Work to complete:
Print the part of the experiential therapy passage between "And is specifically" and "real life settings.", inclusive, exactly as it appears.

Provided passage:
· · · · · · ·
Experiential Therapy, the word Experiential means relating to experience. In this case experience has to be personal as this form of therapy is derived from the school of Psychotherapy.

Psychotherapy is used in the treatment of mental and emotional disorders. This form of therapy follows a talking model, relating to the use of therapists and counsellors to address signs and symptoms of underlying problems rather than a medical model which would relate to the prescription of medicines.

And is specifically related to the client’s internal experiences which are either current or historic.

Even though talking takes place Experiential Therapy is an Action Oriented Therapy and most forms of therapy are taken out the office and into real life settings.

Experiential Therapy is an Action Oriented Therapy

Experiential Therapy is an Action Oriented Therapy

Experiential Therapy can be delivered in many ways. 

Some examples include Guided Meditation or Visualisation Techniques, Art Therapy, Equine Therapy, Outdoor Pursuits, Music Therapy.

Because they are Action Orientated – the act of taking part in something may be more memorable than sitting motionless in a therapy office.
· · · · · · ·
Material provided:

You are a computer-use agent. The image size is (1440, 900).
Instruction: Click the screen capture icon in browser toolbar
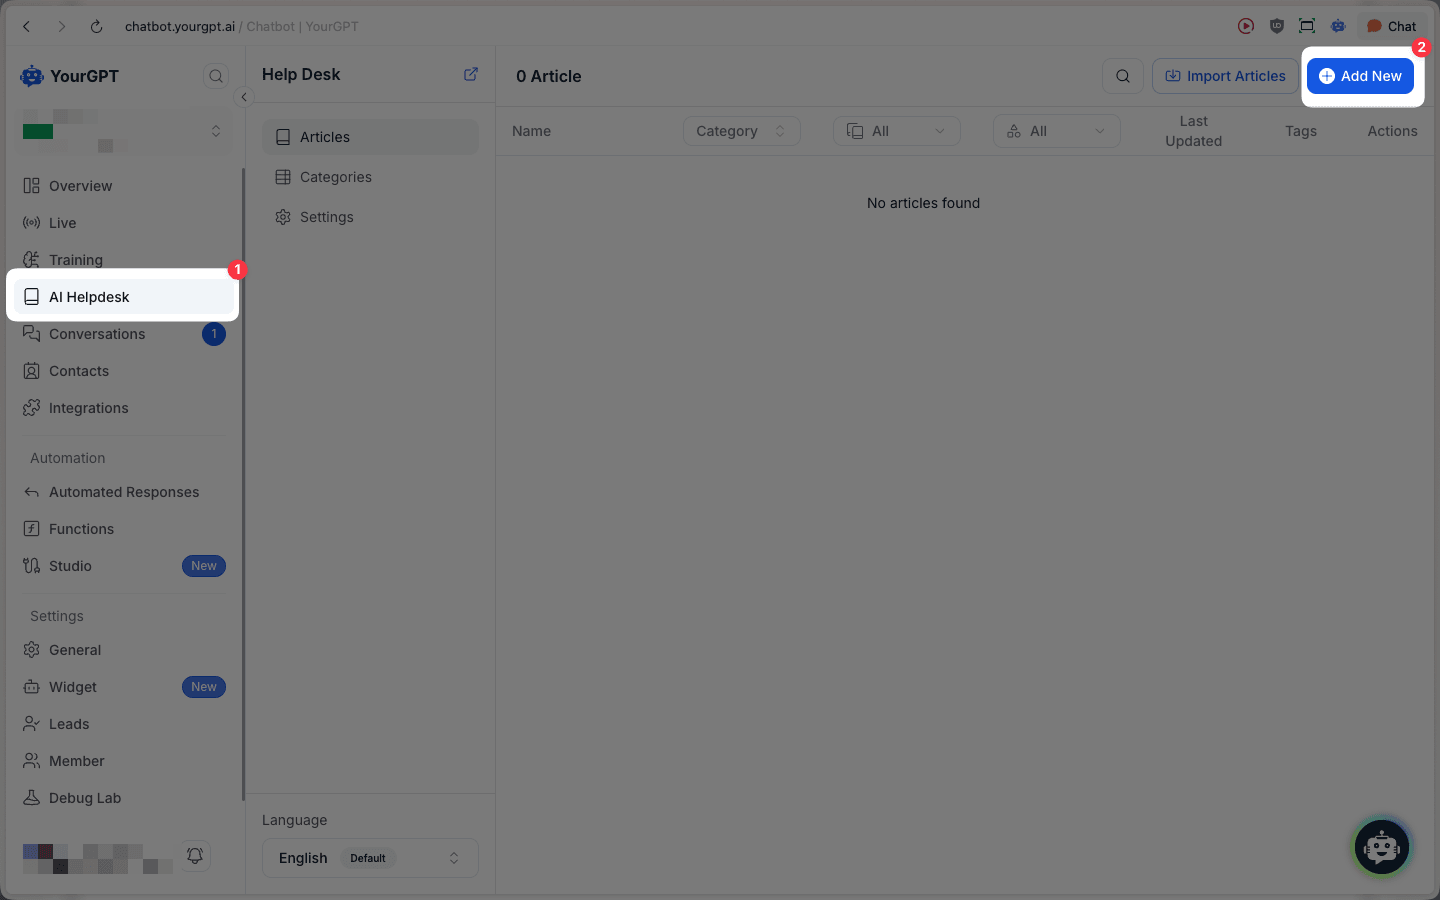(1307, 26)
· · · · · · ·
Solution:
And is specifically related to the client’s internal experiences which are either current or historic.

Even though talking takes place Experiential Therapy is an Action Oriented Therapy and most forms of therapy are taken out the office and into real life settings.